Updated

Two car bombs Friday, targeting a provincial councilor and a police officer north of Baghdad, killed five people and wounded 79 others, many of them women and children, police said.

The five dead came in a bombing in the town of Tuz Khurmatu, which targeted the home of Niazar Nomaroglu, a Shiite Turkmen councilor in the mainly Sunni Arab Salaheddin province, police Colonel Hussein al Bayati said.

Women and children were among the 47 people wounded in the 3:45pm local time bombing, which severely damaged several surrounding houses as well as Nomaroglu's home, Bayati said.

It was unclear whether the councilor was among the casualties.
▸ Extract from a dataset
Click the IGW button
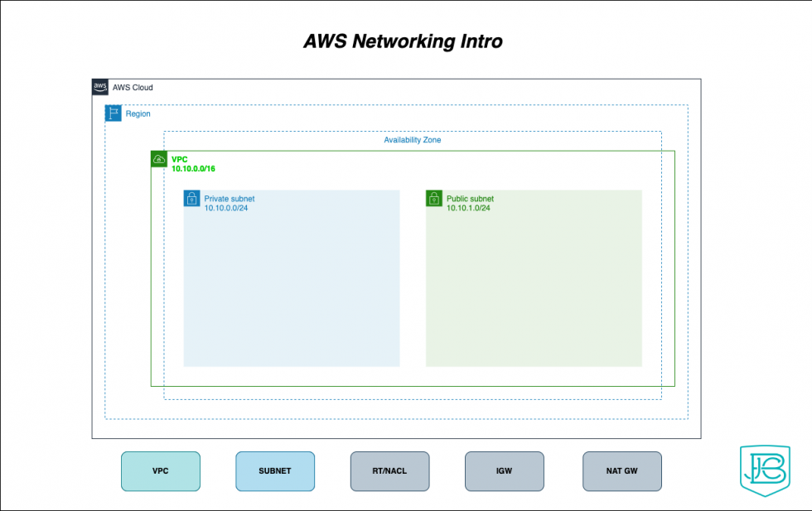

The headquarters of Salaheddin province are located in the heavily Sunni Arab-populated Tikrit, hometown of executed dictator Saddam Hussein, but the province also contains Kurdish and Shiite Turkmen minorities, particularly on its eastern margins.

Earlier Friday, a car bomb targeting the home of police Captain Mustafa al Tamimi in Baquba wounded 32 people, 20 of them women or children, a spokesman for the city's operations command said.
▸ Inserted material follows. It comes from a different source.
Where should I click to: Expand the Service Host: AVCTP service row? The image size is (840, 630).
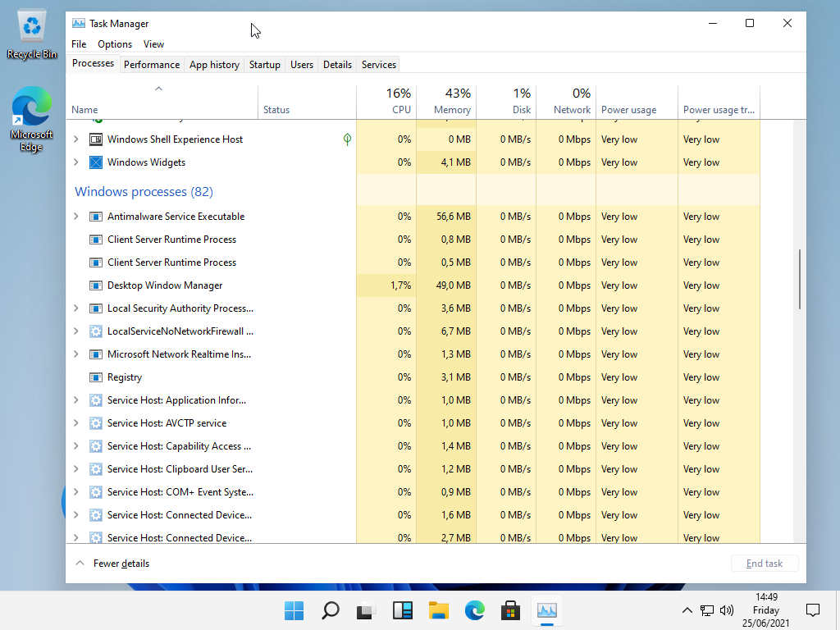tap(76, 423)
"His house was completely destroyed," the spokesman said.

"Three of his children, his wife and two brothers were among the wounded. The rest included nine women and seven children."

The police officer himself escaped injury, as he was at the mosque attending the main weekly Muslim prayers.

Baquba is the capital of the ethnically divided Diyala province, which became one of the bastions of Al Qaeda in Iraq.